To my readers: I am still in the process of blog repair. I have heard from a few readers that I need larger type and more contrast. I will fix that. For now, use Ctrl-+ to expand the font. I don’t want any of you going blind over me. 😉
Onto tonight’s topic: asset allocation. So, we had a bad quarter for equities. Not that I can predict things, but I pulled in my horns progressively over the last nine months, culminating in buying a bunch of utilities at the last portfolio reshaping. I own mostly energy, insurance, utilities, and consumer nondurables stocks, with a little tech thrown in for fun. At present, median P/E is around 9, and P/B around 90%, with strong balance sheets, and around 17% of the portfolio in cash. I missed roughly half of the carnage of the last quarter, and this week, I put some money to work, cash falling by 1%.
So, when are equities cheap? Next question: cheap relative to what? It’s difficult to say when equities are absolutely cheap, but here are some ideas on cheapness:
- Stocks are absolutely cheap when they trade in aggregate at less than book value, or less than 8x trailing earnings. Think of Buffett getting excited back in 1974.
- Stocks are relatively cheap to Baa bonds when the earnings yield of stocks plus 3.9% is above the yield on Baa bonds. But this at present depends on very high profit margins continuing, and sales not shrinking, neither of which are guaranteed.
- When there is significant debt deflation going on, determining cheapness is tough. Better to ignore the market as a whole, and focus on survivability/cheapness. Aim at companies in necessary industries with relatively little debt, strong accounting practices, and cheap to earnings/book/sales.
- I don’t have a good metric for when equities are cheap/dear to commodities. Ideas welcome.
With respect to bonds, credit spreads are not wide enough to make me yell buy, as I did in November 2008 and March 2009. Beyond that, the spread on GSE debt and guaranteed mortgages is thin. TIPS look attractive, as few care about inflation. The US dollar has been strong lately, largely due to weakness in the Euro. I would be light on non-dollar bonds for now.
What we have been experiencing is creeping illiquidity, where the prior stimulus from the Fed and US Government has been declining. There isn’t enough private demand growth to drive the economy, because we need to pay off or compromise on debts. Also, the private sector looks at the growing debts of the government, and gets concerned. How will the government deal with it? Higher taxes, inflation, default? No good scenarios there.
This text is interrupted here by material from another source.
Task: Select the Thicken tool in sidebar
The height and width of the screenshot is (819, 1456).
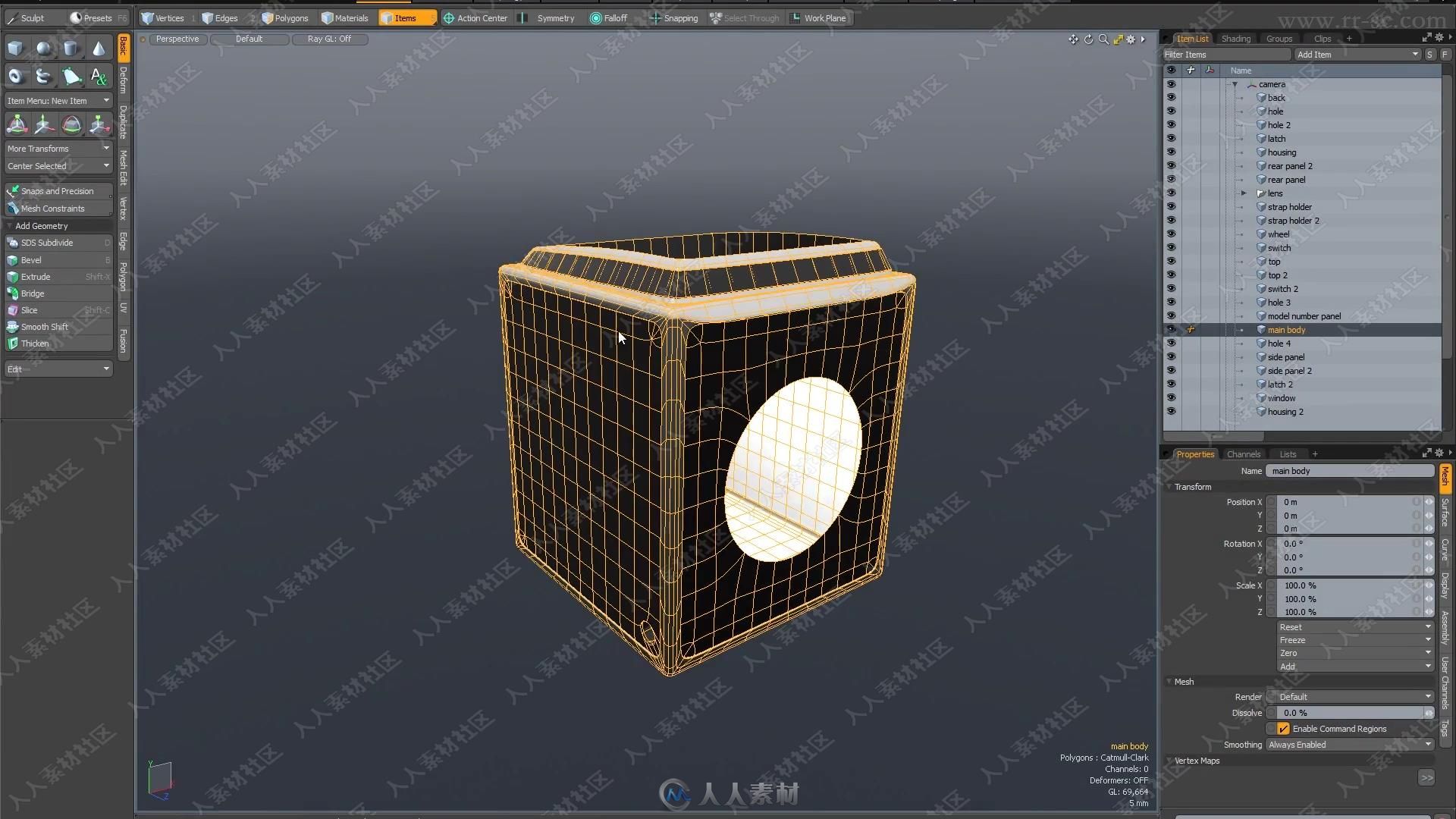Action: click(35, 343)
When an economy is overleveraged, there are no good solutions. If sales fall, then corporations will fire more people, and idle more capacity in order to maintain profits near prior levels. High quality bonds do well, but stocks do poorly, until enough debts are paid of or compromised, and the economy can work without the fear of mass insolvency again.
I have written before on a new approach to asset allocation. Broadly, I am looking at a system that:
- Considers the credit cycle first. Great returns typically happen after credit spreads are wide, and are lousy after they are tight.
- Considers the slopes of the Treasury nominal and TIPS curves.
- Looks at the cash flow yield of all asset classes relative to history, relative to other asset class yields, etc.
- Factors in safety provisions for each asset class. Stocks need the most, then junk bonds, then investment grade.
- Looks at the short-run and the long-haul returns of each asset class, attempting to analyze when the short run is way above or far below long-haul trends.
At present, I am still happy playing conservative, because I am less confident about debt deflation than most investors are now. There will come a time to be much more bullish, but it will come after earnings decline, and firms have delevered still further.